Microsoft CEO Satya Nadella announced the launch of a new security strategy for the entire Microsoft portfolio on Nov. 17.

Except Nadella didn’t call it a strategy — he called it a "posture."

In practical terms we'll assume there isn't much difference between the two. Nadella said that security will no longer be an afterthought in product design, but rather a core consideration.

Same As It Ever Was?

Security is top of mind for Microsoft as it develops business around cloud products like Azure and Office 365.

But does this announcement herald a new era for Microsoft’s approach to security? According to Garrett A. Bekker III, senior analyst for Information Security with 451 Research, the objectives may be different, but the way Microsoft is going about it is not.

“It reminds me a little bit of 10 or 15 years ago when security was becoming a really big industry. At the time the number one thing that attackers, or viruses and worms were targeting was Microsoft products — either Outlook or Windows OS,” Bekker said.

“So they came out with a thing called the Trustworthy Computing Initiative.
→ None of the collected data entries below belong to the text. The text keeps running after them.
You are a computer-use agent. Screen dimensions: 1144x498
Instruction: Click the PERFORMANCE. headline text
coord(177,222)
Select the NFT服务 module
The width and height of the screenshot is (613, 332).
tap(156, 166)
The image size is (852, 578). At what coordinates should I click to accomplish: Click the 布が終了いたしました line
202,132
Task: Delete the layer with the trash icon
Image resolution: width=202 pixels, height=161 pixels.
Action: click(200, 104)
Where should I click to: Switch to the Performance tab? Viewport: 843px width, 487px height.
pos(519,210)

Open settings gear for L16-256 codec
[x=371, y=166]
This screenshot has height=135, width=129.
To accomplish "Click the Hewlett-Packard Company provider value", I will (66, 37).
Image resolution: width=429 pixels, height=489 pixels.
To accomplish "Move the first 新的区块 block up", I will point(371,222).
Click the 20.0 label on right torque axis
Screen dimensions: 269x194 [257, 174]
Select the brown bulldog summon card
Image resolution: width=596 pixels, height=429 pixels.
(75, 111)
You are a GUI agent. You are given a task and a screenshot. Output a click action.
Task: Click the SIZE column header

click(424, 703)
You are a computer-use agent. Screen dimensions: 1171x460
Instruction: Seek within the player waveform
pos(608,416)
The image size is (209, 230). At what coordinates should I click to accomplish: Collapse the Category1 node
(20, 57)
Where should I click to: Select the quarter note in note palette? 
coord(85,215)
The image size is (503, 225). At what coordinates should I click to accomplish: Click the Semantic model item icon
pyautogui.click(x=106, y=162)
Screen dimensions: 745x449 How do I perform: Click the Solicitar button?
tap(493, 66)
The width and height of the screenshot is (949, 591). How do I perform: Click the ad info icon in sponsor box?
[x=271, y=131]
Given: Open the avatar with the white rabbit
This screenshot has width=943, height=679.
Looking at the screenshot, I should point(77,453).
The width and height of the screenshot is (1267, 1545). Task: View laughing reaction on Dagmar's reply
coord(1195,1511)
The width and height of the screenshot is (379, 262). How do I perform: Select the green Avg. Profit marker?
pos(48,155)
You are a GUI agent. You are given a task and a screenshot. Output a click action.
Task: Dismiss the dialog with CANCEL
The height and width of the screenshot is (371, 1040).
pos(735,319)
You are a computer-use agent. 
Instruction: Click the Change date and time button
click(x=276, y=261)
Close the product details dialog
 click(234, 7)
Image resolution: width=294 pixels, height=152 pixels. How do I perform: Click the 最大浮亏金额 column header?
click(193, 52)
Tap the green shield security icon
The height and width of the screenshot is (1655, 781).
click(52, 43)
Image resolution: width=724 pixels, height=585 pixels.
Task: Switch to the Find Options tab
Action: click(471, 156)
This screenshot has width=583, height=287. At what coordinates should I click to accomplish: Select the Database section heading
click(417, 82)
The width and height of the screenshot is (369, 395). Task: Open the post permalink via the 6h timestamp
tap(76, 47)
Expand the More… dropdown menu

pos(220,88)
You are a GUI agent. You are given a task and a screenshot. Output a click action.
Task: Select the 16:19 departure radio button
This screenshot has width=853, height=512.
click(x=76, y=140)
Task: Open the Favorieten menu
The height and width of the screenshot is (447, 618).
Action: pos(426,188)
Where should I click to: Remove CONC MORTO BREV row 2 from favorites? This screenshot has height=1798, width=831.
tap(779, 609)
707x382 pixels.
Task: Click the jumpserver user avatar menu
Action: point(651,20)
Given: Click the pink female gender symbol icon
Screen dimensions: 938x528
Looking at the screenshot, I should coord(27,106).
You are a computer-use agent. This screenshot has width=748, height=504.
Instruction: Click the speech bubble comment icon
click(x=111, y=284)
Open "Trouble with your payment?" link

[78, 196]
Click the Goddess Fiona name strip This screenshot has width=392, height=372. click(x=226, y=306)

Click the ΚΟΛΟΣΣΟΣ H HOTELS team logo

Bill Gates sent out this email warning people about fixing the vulnerabilities in their products and they also introduced security patches on a regular basis that become known as Patch Tuesday.

“The email called upon employees across the company to fundamentally rethink their approach to product development and strive to deliver products that are ‘as available, reliable and secure as standard services such as electricity, water services and telephony.'”

The Trustworthy Computing Initiative didn't end with employees and Microsoft developers building new security products. Microsoft also went on a buying spree, acquiring a number of security vendors that it considered important.

With the appetite for these acquisitions sated, Microsoft turned its attention elsewhere, happy that it had added enough security to protect itself and its customers.

Buying Cloud Security

That is until the rise of cloud computing.

In the last two months alone, Microsoft has bought two Israeli security companies, bringing its total number of Israeli security acquisitions to three in the last 12 months.

Its most recent security acquisition is Secure Islands, for a price tag of roughly $77.5 million according to ZDNet.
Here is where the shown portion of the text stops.